It wasn’t so long ago that teachers and friends of teachers banded together and let the world know that we were fed up. In 2014, we had been insulted too many times by the person who was supposed to be leading us. The sitting state superintendent had told us that she’d “be damned” if she’d let another generation of children be lost. She called schools failures. She sidled up to Jeb Bush and his merry band of corporate education reformers. She didn’t give teachers the time of day.
In 2014, #oklaed led the movement that fought to override Governor Fallin’s veto of HB 2625 and allow parents to have a voice in the decision to promote third graders to fourth grade. The very next month we really made some noise.
When Joy Hofmeister won the Republican primary for State Superintendent of Public Instruction on June 24, 2014, and incumbent Janet Barresi came in third, we clinked our glasses together, exchanged fist bumps, and exhaled. Rob Miller even did a little dance.
Maybe we exhaled a little too soon. Other than Aaron Stiles in House District 45, no incumbent lost a race in 2014. Even more critical was the fact that Fallin won re-election over Joe Dorman (something that would be much less likely right now).
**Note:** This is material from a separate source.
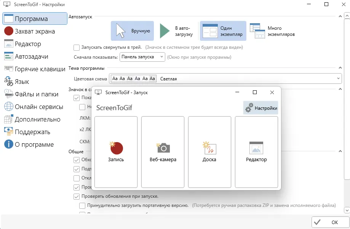Start recording with the red Запись icon
Viewport: 350px width, 229px height.
coord(116,152)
In other words, for all the things that we eventually elected Joy Hofmeister to do, she had the same governor and essentially the same set of legislators who had enacted A-F Report Cards, third-grade retention, and value-added measurement.
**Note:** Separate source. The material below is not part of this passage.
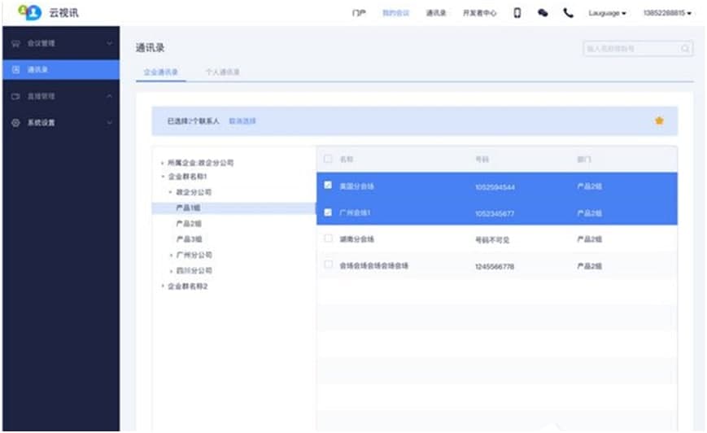707x433 pixels.
Task: Open 开发者中心 in top menu
Action: point(479,13)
We now approach this year’s primary elections. The good news is that the power of #oklaed has grown. The problem is that instead of focusing all of that energy on one race, we are focused on many. With over 100 contested legislative races this time around (not all in the primary), the best most of us can do is cherry-pick a handful of races in which it is critical to protect the seat or flip the seat.
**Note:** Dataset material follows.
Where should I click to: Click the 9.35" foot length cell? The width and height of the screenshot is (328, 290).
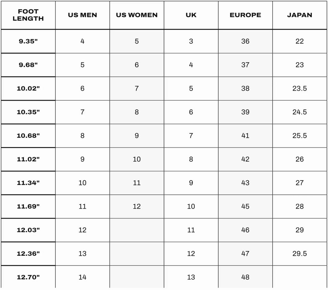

Also, we can’t exactly sneak up on anyone this time around. We’re loud and proud. The Oklahoman has attacked us. So has one of the tentacles associated with the Oklahoma Council of Public Affairs. We’re kind of a big deal. People know who we are.
Superintendent Hofmeister continues to support us. She helped promote an end to End-of-Instruction testing and the failure of Achieving Classroom Excellence (ACE). She worked with legislatures to take value added measurements (VAM) out of teacher evaluation. We’re in for a clumsy transition, partly because of federal requirements still, but you have to acknowledge that we are seeing the early stages of the dismantling of high-stakes testing.
Hofmeister campaigned on these principals. Honestly, all six of Barresi’s challengers did. The Legislature has begun to reverse bad policy, but only to a point. Whatever you see the next point being – mine would be ending the third-grade retention law – we need to get the state superintendent and her department some help.
And for the record, I’m not saying that #oklaed activism was the sole reason that Barresi was sent home after one term. It took a rock star candidate to beat her in the primary. We supported the candidate, and it seems to have helped. We have many now who need our support. They need us making calls and knocking on doors for them. Give a day. Give half a day.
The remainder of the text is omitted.